List every NHL team other than the Calgary Flames that the Flames article mentions.

[TEXT SECTION]
—————

Risk Factors: Calgary Flames edition

From the same bunch of pessimists who brought you “Why your team won’t win the Stanley Cup,” PHT presents a new series called “Risk Factors,” i.e. three reasons to be worried about each NHL team in 2014-15.

Calgary Flames:

1. Where are the goals going to come from? The Calgary Flames didn’t exactly starve for goals last season – other teams in the Pacific Division, like the Canucks, Oilers and, heck, even the Kings finished below them in goals-per-game average. But when you finish 23rd out of 30 teams in filling the net throughout the course of 82 games, it’s certainly worth bringing up for the following season.

Mike Cammalleri is gone, and so are his 26 goals from last season – a team best. He signed with the New Jersey Devils as an unrestricted free agent, which means his scoring touch is now in another conference. The Flames have added Mason Raymond and Devin Setoguchi this summer. Not necessarily players known to be models of consistency. They’ve shown flashes and potential and promise, yes. Doing it year after year after year has been a different story.

But next in line, behind Cammalleri last season, was rookie Sean Monahan and his 22 goals. Not bad, considering Calgary’s sixth overall pick from 2013 only turned 19 years old just after the start of last season.

But what of those dreaded sophomore slumps? Can Monahan improve on his total from a season ago? Better yet, can he avoid falling off that same pace he was scoring at a year ago?

The Flames might have a not-so-secret weapon. If there are some in the hockey world, for whatever reason, still unaware of 21-year-old Johnny Gaudreau, then it won’t take long for him to make a lasting impression. He might be what some folks would classify as “undersized” at 5’9″ tall and 150 pounds.

But he possesses immense skill and has shown this pre-season that he can score goals – some pretty ones dating back to the Young Stars Tournament in Penticton, B.C. – and set them up, too.

“The thing with Johnny,” Flames GM Brad Treliving recently told the Calgary Herald, “is that with the puck on his stick he’s an NHL player. You can see the instincts. They’re obvious. So now it’s OK, the game’s also played without the puck.

“I think for him it’s just a question of feeling his way around. He’s an intelligent guy. You can almost see his brain working ‘What can I get away with and what can’t I?’ To me he’s just sorting it out.”

Perhaps the Flames have the young talent to turn their offensive fortunes around. Only one real way to find out though. For a team that had only two 20-goal scorers in 2013-14, this is area is still a concern heading into this season.

2. Hiller needs to find his game.

The Flames went out on the first day of free agency this past July and landed themselves a goalie. A puck stopper capable of being the No. 1 guy, in Jonas Hiller, with a cap hit of $4.5 million, according to Capgeek.com.

The 32-year-old Hiller expressed frustration about how his time with the Anaheim Ducks concluded, especially after finding himself in and out of the crease during the playoffs, when his starting job was taken away, at first by Frederik Andersen and then John Gibson.

With a career save percentage of .916 and goals-against average of 2.51, the Flames get an experienced starting goalie, and that has, for the most part, been lacking since the retirement of Miikka Kiprusoff.

From Kristen Odland of the Calgary Herald:

Hiller comes in, challenging Karri Ramo who is technically the incumbent No. 1 netminder after falling into a consistent groove last season.

—————

[PROVIDED INFORMATION]
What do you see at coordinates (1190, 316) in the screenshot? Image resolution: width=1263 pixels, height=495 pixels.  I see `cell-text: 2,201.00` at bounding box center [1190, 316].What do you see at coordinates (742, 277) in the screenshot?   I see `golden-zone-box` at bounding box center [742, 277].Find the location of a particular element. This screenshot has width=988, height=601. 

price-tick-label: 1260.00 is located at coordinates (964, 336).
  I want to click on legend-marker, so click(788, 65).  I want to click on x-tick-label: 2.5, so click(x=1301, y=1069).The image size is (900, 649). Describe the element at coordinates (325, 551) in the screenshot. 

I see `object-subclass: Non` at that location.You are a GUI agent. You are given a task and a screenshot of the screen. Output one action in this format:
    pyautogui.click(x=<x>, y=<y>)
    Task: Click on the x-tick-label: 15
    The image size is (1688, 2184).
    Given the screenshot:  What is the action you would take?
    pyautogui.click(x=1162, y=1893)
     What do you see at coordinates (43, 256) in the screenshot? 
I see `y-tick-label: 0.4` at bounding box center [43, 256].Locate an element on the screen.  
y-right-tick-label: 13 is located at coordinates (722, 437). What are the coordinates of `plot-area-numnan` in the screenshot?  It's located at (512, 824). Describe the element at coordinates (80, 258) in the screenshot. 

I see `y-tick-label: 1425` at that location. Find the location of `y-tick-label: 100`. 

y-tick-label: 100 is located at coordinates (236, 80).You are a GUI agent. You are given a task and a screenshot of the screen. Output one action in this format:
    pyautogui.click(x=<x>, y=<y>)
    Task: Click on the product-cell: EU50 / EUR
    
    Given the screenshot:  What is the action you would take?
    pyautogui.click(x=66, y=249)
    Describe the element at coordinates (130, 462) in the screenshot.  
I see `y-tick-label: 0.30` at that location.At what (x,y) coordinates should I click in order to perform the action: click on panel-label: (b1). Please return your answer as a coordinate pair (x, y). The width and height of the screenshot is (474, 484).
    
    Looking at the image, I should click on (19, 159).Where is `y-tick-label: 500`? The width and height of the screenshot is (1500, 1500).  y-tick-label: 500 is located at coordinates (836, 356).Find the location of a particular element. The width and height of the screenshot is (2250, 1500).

—————

[SOLUTION TO THIS TASK] Canucks, Oilers, Kings, New Jersey Devils, Anaheim Ducks